Pleurotus euosmus, also known as tarragon oyster mushroom, is a species of edible fungus in the genus Pleurotus, It is quite similar to the better-known Pleurotus ostreatus, but it is distinguished by its strong smell reminiscent of tarragon and substantially larger spores.

== Description ==

=== General ===

- The cap grows from 5 to about 15 cm, with beige-tan to dingy-brown surface. It is first convex, becoming plane and then depressed with age.
- The stem is short, sometimes absent, may be forked and can vary from excentric to fairly central. Each stem may be up to about 12 cm long and up to 2 cm thick.
- The dingy gills are decurrent down the stem and broad.
- The spore print is pale pinkish-lilac.

=== Microscopic characteristics ===

- The spores in the form of a rather elongated ellipsoid are around 12-14 μm by 4-5 μm.
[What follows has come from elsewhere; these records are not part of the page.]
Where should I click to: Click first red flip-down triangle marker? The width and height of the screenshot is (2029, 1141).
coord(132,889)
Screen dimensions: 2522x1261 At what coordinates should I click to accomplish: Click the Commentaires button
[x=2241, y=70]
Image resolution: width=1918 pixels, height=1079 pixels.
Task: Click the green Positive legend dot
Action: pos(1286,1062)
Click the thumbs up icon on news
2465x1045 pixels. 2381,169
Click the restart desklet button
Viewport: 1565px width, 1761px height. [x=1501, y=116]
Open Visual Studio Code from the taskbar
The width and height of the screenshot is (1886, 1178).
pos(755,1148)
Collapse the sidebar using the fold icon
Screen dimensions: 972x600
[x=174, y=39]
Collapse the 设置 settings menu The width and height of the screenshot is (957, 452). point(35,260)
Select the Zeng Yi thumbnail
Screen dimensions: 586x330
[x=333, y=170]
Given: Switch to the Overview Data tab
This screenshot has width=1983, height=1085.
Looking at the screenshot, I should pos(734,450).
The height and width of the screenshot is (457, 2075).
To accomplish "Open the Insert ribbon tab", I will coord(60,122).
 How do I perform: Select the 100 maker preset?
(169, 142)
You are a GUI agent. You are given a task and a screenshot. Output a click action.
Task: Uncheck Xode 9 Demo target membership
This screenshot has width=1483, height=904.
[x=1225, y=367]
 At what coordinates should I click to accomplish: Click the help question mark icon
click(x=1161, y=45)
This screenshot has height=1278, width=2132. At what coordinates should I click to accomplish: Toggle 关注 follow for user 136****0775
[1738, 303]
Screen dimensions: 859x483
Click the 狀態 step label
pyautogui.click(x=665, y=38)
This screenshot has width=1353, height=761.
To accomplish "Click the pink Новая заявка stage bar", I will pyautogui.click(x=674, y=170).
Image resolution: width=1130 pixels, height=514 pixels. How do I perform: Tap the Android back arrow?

=== Distribution, habitat & ecology ===
This mushroom is saprotrophic and can also be a weak parasite. It occurs in stumps and fallen trunks, preferring elms. It is fairly rare, limited to the British Isles, reported only in England and Scotland.

=== Similar species ===
Pleurotus euosmus is quite similar to the well-known food mushroom Pleurotus ostreatus, to the point of Watling & Gregory having considered P. euosmus a variety of P. ostreatus. However, later phylogenetic research has shown it is more closely related to Pleurotus citrinopileatus and Pleurotus cornucopiae, belonging to their intersterility group in P. djamor-cornucopiae clade.

== Human impact ==
This mushroom is edible and it can be cultivated in a manner similar to P. ostreatus. It is cultivated by individual hobbyists, but not cultivated on a wide/commercial scale.